__Übungstext__.
Beim Kommentar im Börsenblatt zeigt sich dies besonders deutlich an der Nivellierung der Akteure: “Bushido oder Bohlen oder Grass”, das ist Matthias Ulmer zunächst eines und in jedem Fall ist Presseberichterstattung über Inhalte schlechter, als das oft hilflose und redundante Rapportieren über ein technisches Gerät, an dem vor allem zunächst der Hersteller (Sony) verdienen wird. Dass der Buchhandel mit seinem aktuellen Verständnis des Mediums hier kein großes Geschäft zu erwarten hat, wird mit den Rechenbeispielen Ralf Schweikarts durchaus so einsichtig, dass kaum ein Widerspruch möglich ist.

“Toll also, dass wir den Journalisten so etwas bieten können.”

Der Buchmarkt bietet eigentlich seit Jahr und Tag dem Feuilleton massiv Material und auch die anderen Teile der Tageszeitungen drucken regelmäßigen Besprechung um Besprechung. Dass man solch einen peinlichen Kniefall vor der massenmedialen Verwurstung aus dem Bibliothekswesen eher nicht wahrgenommen hat, wirkt beinahe beruhigend. Die nächste Naivität vor dem Herrn kennt man allerdings nur zu gut:

“Und toll, dass unsere Branche mit Innovation und nicht nur mit Behäbigkeit und Antiquiertheit assoziiert wird.”

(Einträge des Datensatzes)

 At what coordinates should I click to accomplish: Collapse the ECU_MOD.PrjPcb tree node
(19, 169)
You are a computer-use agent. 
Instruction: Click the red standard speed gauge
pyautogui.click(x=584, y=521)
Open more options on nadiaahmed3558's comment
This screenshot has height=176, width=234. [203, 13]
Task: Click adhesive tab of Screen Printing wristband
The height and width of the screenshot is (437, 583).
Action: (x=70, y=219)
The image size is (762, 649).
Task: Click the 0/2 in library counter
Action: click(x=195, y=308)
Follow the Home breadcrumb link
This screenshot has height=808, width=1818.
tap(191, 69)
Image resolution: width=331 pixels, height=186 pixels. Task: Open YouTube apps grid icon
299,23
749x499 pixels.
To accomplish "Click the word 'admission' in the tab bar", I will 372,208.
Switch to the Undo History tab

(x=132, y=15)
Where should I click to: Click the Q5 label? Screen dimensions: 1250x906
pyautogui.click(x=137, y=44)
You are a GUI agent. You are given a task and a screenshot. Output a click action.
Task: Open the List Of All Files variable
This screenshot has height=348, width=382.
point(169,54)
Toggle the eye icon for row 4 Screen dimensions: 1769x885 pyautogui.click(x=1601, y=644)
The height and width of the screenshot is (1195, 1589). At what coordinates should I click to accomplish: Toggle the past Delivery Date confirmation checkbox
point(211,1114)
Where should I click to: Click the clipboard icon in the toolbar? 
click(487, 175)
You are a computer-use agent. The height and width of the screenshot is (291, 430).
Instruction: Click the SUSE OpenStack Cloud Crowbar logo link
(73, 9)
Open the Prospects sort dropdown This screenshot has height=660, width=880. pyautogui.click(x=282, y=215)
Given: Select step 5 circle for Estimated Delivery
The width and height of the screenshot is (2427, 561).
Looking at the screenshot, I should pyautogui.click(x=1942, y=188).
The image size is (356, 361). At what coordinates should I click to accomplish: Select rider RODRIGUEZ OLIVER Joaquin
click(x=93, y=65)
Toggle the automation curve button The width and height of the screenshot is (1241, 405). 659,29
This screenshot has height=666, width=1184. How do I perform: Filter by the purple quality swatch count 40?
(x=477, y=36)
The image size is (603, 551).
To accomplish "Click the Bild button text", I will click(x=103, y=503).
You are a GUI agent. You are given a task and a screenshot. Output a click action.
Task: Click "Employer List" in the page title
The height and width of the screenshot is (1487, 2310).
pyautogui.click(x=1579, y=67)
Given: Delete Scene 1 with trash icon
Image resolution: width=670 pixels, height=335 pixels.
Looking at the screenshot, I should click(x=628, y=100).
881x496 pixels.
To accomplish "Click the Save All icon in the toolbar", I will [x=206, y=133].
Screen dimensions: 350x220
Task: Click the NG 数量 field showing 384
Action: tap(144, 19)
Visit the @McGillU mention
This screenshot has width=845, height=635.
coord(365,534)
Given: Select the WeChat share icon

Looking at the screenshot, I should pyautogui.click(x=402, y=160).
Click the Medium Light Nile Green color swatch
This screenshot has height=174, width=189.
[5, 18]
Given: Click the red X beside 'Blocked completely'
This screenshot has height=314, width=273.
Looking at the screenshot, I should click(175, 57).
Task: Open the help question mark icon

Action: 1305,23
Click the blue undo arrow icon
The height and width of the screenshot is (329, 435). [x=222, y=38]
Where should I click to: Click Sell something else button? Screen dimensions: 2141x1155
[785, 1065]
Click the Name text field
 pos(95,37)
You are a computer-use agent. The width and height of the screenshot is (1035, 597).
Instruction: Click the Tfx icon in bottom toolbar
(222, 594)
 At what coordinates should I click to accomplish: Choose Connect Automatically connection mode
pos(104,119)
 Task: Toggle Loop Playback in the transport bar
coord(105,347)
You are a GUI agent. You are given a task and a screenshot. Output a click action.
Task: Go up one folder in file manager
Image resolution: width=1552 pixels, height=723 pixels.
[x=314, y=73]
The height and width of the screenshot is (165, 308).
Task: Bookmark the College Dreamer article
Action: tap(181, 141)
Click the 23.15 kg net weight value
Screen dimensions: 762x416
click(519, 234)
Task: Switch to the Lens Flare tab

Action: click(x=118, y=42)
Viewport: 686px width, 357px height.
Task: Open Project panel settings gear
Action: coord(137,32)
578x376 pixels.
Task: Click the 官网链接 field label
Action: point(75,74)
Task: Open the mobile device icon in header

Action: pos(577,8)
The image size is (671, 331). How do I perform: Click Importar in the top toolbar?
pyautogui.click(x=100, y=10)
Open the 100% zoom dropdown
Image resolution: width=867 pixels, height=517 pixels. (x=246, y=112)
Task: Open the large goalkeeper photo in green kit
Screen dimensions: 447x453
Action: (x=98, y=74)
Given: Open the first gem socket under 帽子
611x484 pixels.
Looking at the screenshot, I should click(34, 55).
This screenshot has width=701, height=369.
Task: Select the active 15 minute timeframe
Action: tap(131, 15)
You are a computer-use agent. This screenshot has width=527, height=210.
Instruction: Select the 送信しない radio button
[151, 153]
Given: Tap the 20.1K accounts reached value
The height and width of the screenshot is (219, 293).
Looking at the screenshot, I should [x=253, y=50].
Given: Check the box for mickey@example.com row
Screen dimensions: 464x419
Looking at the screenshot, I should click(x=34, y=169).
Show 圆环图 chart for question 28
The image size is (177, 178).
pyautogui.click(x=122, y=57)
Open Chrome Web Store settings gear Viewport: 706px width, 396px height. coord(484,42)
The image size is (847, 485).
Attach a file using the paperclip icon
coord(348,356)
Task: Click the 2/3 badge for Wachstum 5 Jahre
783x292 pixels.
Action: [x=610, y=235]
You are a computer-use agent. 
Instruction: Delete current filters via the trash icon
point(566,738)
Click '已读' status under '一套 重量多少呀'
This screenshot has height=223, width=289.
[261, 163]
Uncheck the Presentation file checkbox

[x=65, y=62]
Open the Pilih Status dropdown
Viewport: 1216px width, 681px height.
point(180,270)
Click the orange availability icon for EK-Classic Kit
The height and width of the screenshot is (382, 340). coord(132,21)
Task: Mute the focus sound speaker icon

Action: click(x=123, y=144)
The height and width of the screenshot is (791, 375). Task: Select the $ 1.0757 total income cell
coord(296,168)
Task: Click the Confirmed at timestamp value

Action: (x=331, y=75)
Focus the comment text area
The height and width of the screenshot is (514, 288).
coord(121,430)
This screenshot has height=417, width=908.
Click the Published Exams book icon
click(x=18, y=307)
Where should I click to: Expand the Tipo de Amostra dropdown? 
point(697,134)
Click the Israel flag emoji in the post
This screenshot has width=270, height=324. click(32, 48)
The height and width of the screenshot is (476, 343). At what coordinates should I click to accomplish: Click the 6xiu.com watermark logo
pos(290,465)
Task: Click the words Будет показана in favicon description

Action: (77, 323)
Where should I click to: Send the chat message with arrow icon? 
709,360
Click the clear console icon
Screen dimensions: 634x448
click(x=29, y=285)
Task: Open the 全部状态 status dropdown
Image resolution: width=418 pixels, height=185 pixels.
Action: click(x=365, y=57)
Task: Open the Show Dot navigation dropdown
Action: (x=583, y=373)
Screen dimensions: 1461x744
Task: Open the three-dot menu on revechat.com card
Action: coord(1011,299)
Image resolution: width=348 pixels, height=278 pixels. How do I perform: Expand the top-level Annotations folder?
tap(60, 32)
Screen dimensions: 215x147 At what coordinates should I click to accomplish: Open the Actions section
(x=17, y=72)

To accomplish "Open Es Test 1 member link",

__Ziel der Übung__.
Nimm den Text über den Kommentar im Börsenblatt nach seinem letzten Satz wieder auf und schreibe ihn weiter. Die Einträge sind eigenständiges Material und haben mit dem Text über den Kommentar im Börsenblatt nichts zu tun.

__Ergebnis der Übung__.
Dies sagt schon sehr viel über das gespaltene Selbstbild von Branchenvertretern aus. Definiert sich die Fernsehwelt eigentlich auch so sehr über Plasmabildschirme?  Der Antiquariatsbuchhandel z.B. lebt gerade von Antiquiertheit. Die Buchbranche, man kann es nur betonen, hat mit der Technik der Innovation E-Book so gut wie nichts zu tun. Und das ist kein Makel, denn ihre Aufgabe liegt nicht in der Optimierung der technischen Darstellung, sondern im Herausgeben von Lektüreinhalten.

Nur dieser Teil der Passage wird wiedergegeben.